La lettera di Daniela Caciolo, pubblicata sul quotidiano La Repubblica, ha squarciato il colpevole silenzio dei più su un tema tanto serio quanto delicato: la situazione dei giovani con disabilità ai tempi del coronavirus. Daniela Caciolo, fin dal concepimento del piccolo Nicolò ha dimostrato grinta e coraggio sostenuti dall'immenso amore verso il suo cucciolo. Anagnina purosangue, trasferitasi da qualche anno nella Capitale per poter seguire più adeguatamente Ninì, ci ha confidato: "Il mio pensiero è che in un momento come questo bisogna pensare a ripristinare, sebbene con tutte le cautele, le terapie dei disabili che stanno regredendo senza scuola e interventi riabilitativi.

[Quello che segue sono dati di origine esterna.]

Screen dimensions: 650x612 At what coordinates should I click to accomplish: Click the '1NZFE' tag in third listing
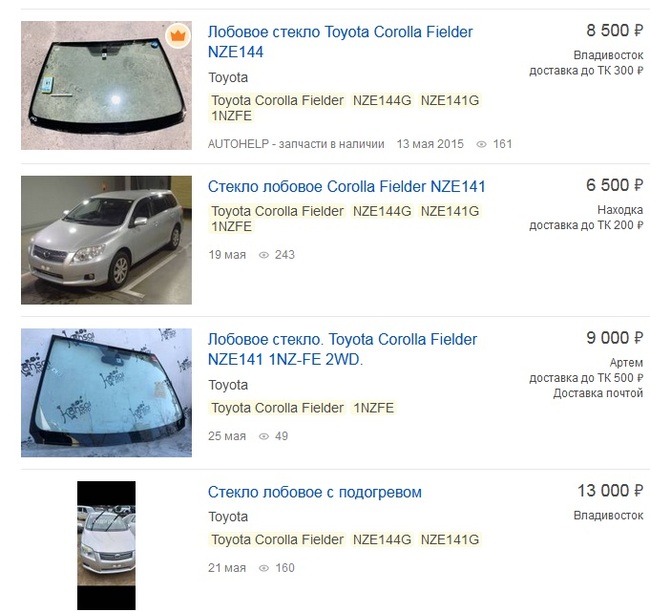pyautogui.click(x=374, y=408)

Che i decreti non stanno considerando i disabili. I bambini normodotati possono fare didattica via web ma non tutti i bambini con disabilità hanno le capacità di trarne giovamento. Serve che vengano considerati anche i disabili, specie se il periodo di interruzione di scuola e terapie sarà lungo. Rischiano una seria regressione. Per ora nessuno ha preso in considerazione questa cosa". Siamo tutti con lei, con loro!